Ligas de novo, queres saber de mais palavras, conhecer mais da voz. Queres imaginar mais. Ficaste com sede e dizes olá. Já lhe sabes o nome e ela já te sabe o teu. E riem, porque depois de sonharmos rimos sempre. As coisas inesperadas propositadas são sempre engraçadas.
Fingem de velhos amigos. Discutem política e religião, exaltas-te. Gostas tanto da tua opinião e agora ela quer ouvir-te. E sentes-te tão bem. Planeiam uma viagem imaginada juntos e falam da lua em dialectos desconhecidos. Decidem beber chá. Chá ou café.
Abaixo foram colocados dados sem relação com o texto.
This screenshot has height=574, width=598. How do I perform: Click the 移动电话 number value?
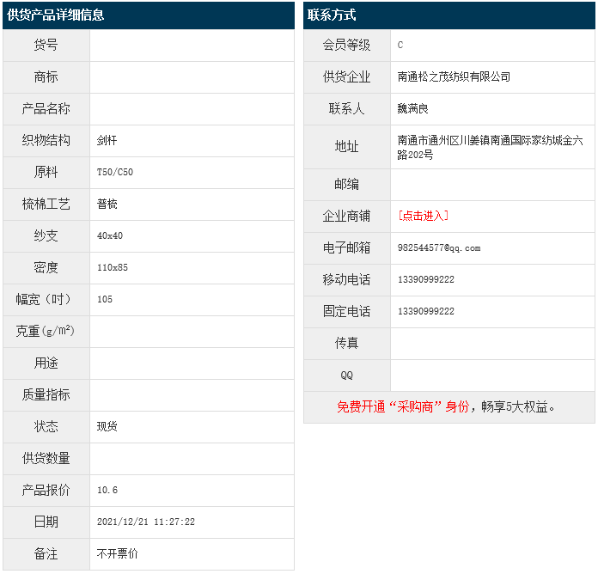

Pensas que café não é bom, vicia e dá mau hálito, mas ela gosta. No telefone não sentes cheiros. Também não vês a cor do cabelo dela. Querias saber como lhe são os dentes e a boca, quão grandes lhe couberam as mãos nos braços e como cruza as pernas sentada.
Prometes que lhe ligas. Ficas tanto tempo a falar que te envergonhas. Perdes a noção sem saber e o instinto toma conta. Procuras sexo. Sentes-te só. É só isso.
E pedes para desligar. E prometes, prometes outra vez tomar chá. Sem muito medo que ela te envenene. Sem muito medo que ela não cruze as pernas como imaginaste. Sem muito medo que ela fale ao mesmo tempo que tu. Só não sabes, e realmente não sabes, se ela ainda está só. Se ainda está aborrecida. Não soubeste como ela era. Ela não e disse porque pensaste que era envergonhada.
E decides dormir vários dias de seguida. Queres continuar a imaginá-la. Já não sentes tão de repente como o mundo ficou enorme e te deixou lá atrás. Tão só como te sentes.

6 comments:

Manel Furtado said...

Grande texto. Apesar de não ser eu, ao ler quase que me sinto culpado. Muito subtil, forte, universal e pessoal. Escreves bem miuda...

Manel Furtado said...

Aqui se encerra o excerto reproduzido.